◆ INSTRUCTIONS TO FOLLOW:
Would you please copy only the lines from the line that contains "The height and" to the end of the data below, exactly, leaving every picture out?

◆ RECORD SET:
== Segment start ==
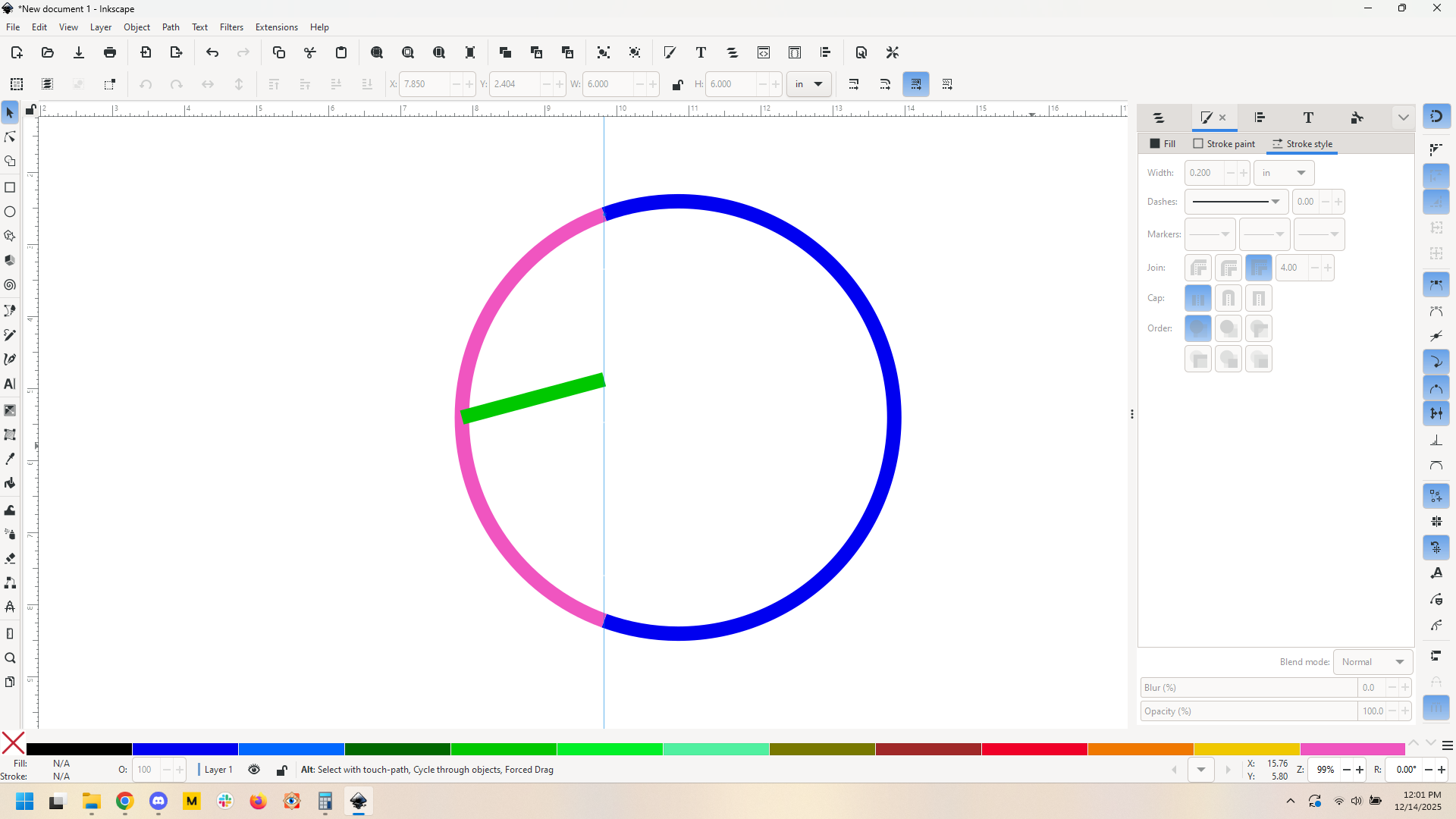This screenshot has height=819, width=1456.
Task: Open the Dashes pattern dropdown
Action: click(1236, 202)
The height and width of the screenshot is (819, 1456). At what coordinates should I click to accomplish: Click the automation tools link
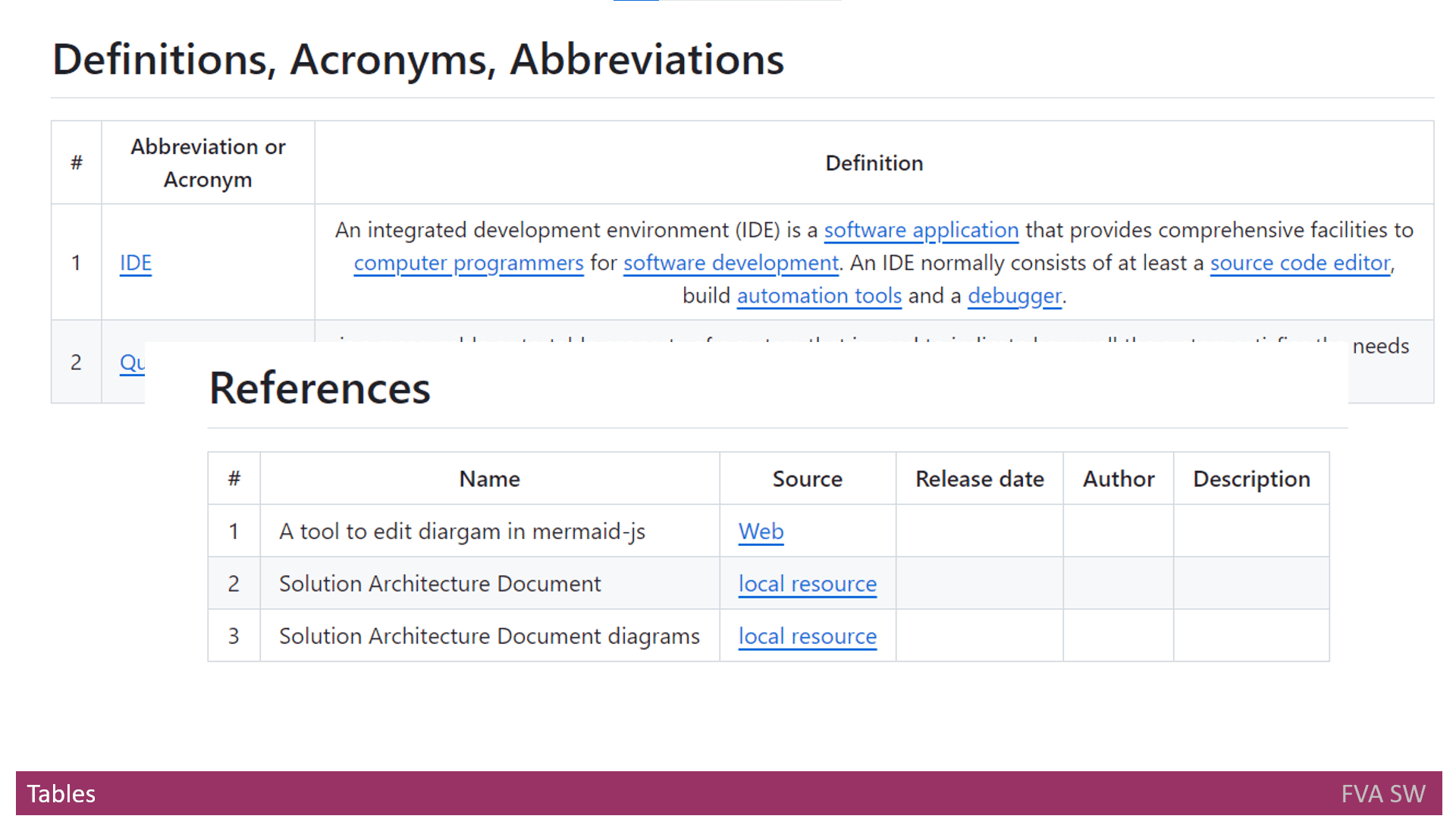point(819,296)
== Segment end ==
◆ PROBLEM SOLUTION:
The height and width of the screenshot is (819, 1456). At what coordinates should I click to accomplish: Click the automation tools link
point(819,296)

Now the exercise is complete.